The second day out on the big trip across half of the United States, I was riding well and paying close attention to my low speed maneuvers. I was feeling pretty good as I pulled flawlessly into a crowded grocery store parking lot in Southern Oregon. I executed a tight turn at low speed and came to a complete neat stop. I was so proud of myself; I had finally figured it out. I leaned over turned off the key, and got off the bike. On the way down I realized I had forgotten one thing: the kickstand. That was my Really Silly Fall and made me a card carrying member of the Silly Fall Hall of Fame.

Each ride has gotten better as I've learned how my bike works and responds. Book learning is great and gives you an explanation for the bikes behavior that you can you take and put to use, but only riding, riding, and more riding can propel you from dangerous novice to semi-trained intermediate rider.

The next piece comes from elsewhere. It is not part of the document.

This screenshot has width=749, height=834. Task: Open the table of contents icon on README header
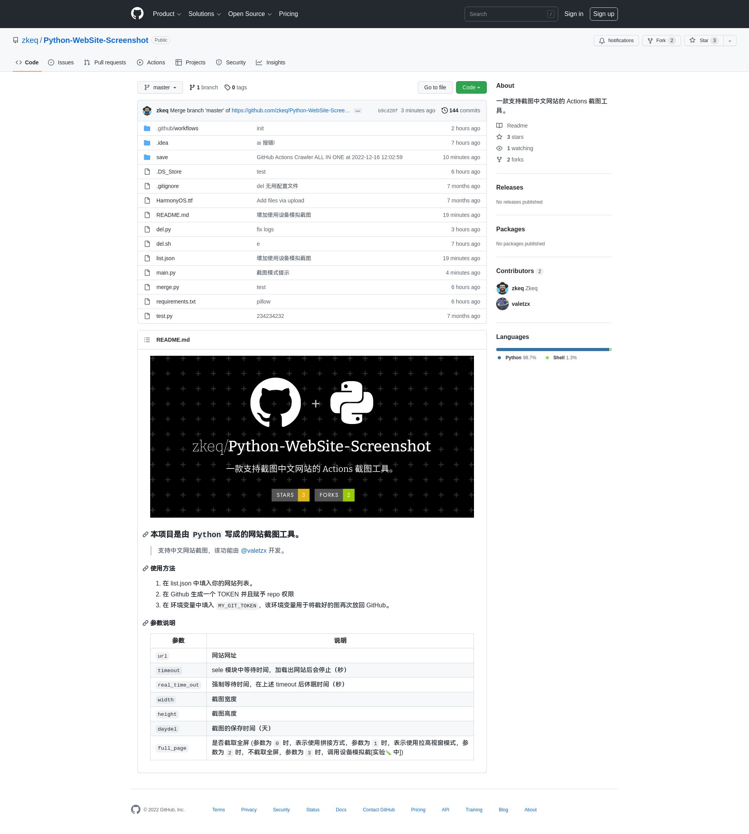pos(147,339)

I'd like to be able help someone else get a fallen bike up if it ever happens in my vicinity, I'd like to be able to say, "No worries", dust them off and tell them about my Silly Falls. I'm also going to invest in some nice highway bars so I can rescue myself if the need ever arises--although I really hope it won't. I've seen articles in bike magazines about a woman who teaches other women to pick up their bikes. I want to learn to do that, find a class and learn to get my bike back up and yours too, if they decide to participate in a Silly Fall. Now that's my idea of women's liberation.